§ Work to be completed: Give as a JSON list of strings, one string per line and leaving out blank lines, every line of the entries from the one with "Make Virtual Machines Distinctive (160, 519)" through the last line of the entries.

§ Rows:
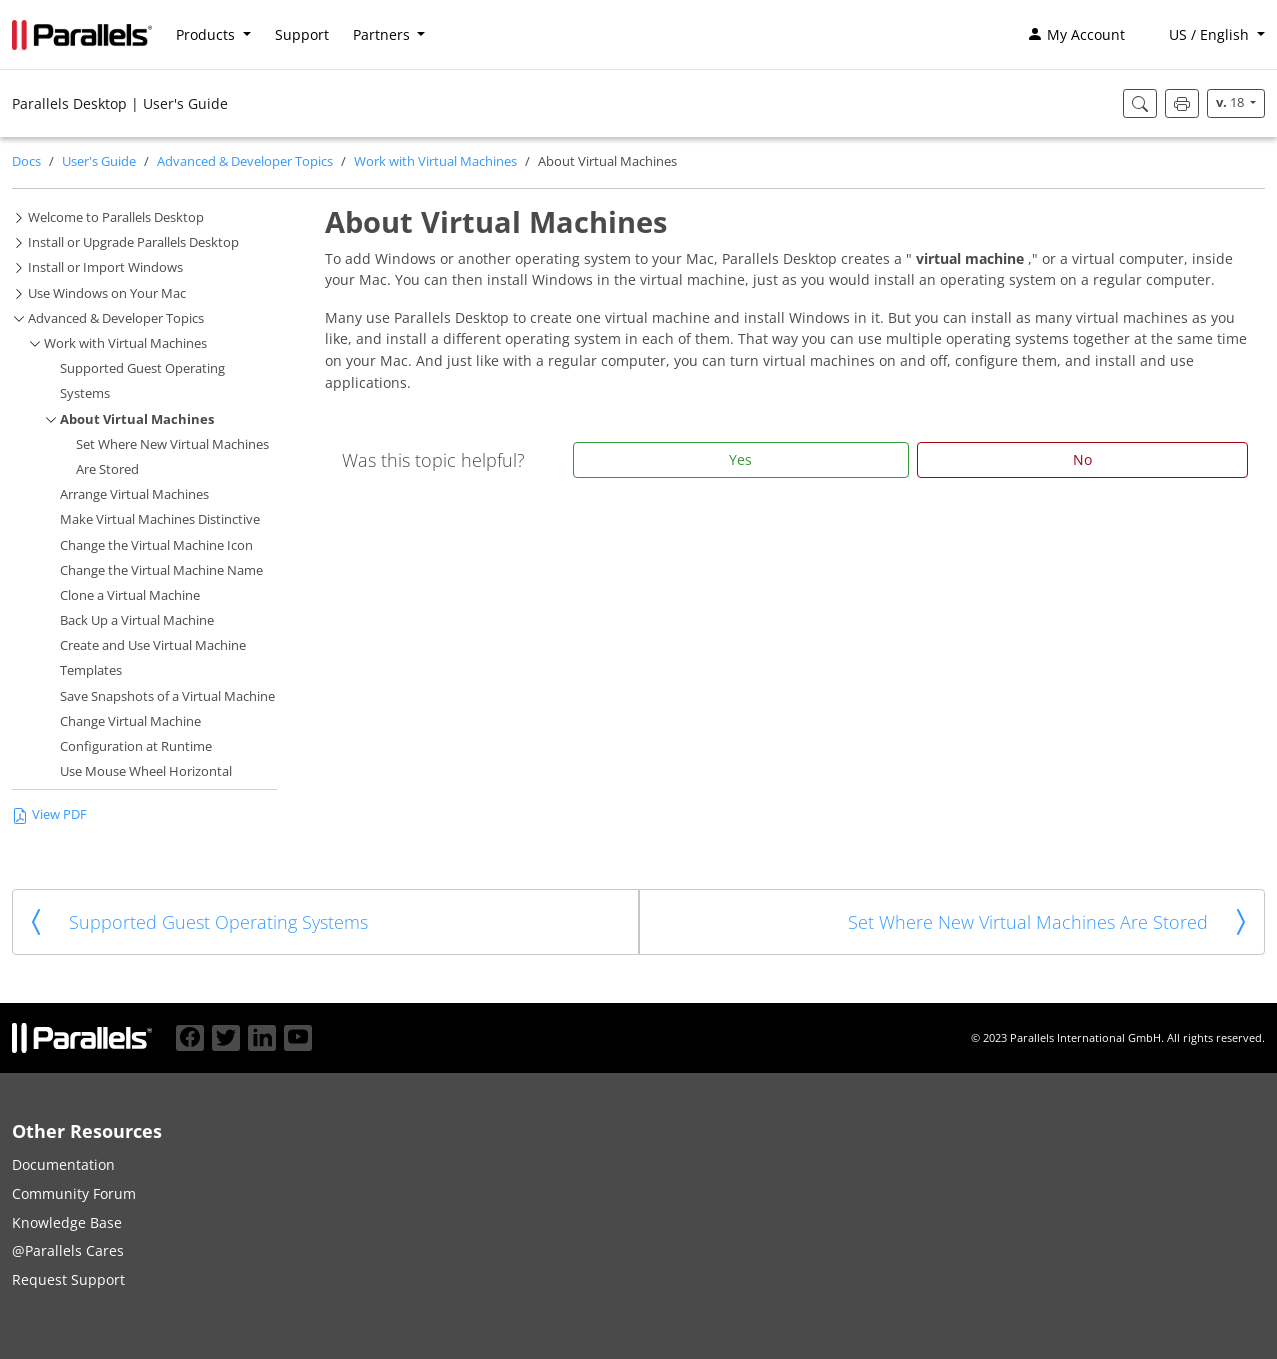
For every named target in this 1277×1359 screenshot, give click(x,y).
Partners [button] (383, 34)
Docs (26, 161)
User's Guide (99, 161)
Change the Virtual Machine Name (161, 570)
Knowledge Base (67, 1222)
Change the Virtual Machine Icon (156, 545)
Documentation (63, 1164)
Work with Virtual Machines (435, 161)
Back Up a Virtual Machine (137, 620)
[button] (1207, 35)
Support (302, 34)
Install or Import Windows (105, 267)
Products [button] (207, 34)
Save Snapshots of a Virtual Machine (167, 696)
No (1082, 459)
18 (1231, 102)
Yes (740, 459)
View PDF (49, 814)
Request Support (68, 1279)
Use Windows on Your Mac (107, 293)
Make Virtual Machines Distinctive (160, 519)
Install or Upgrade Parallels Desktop (133, 242)
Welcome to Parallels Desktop (116, 217)
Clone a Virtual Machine (130, 595)
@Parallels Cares (68, 1250)
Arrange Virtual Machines (134, 494)
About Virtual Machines (137, 419)
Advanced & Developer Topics (245, 161)
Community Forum (74, 1193)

§ Worked solution:
[
  "Make Virtual Machines Distinctive (160, 519)",
  "Install or Upgrade Parallels Desktop (133, 242)",
  "Welcome to Parallels Desktop (116, 217)",
  "Clone a Virtual Machine (130, 595)",
  "@Parallels Cares (68, 1250)",
  "Arrange Virtual Machines (134, 494)",
  "About Virtual Machines (137, 419)",
  "Advanced & Developer Topics (245, 161)",
  "Community Forum (74, 1193)"
]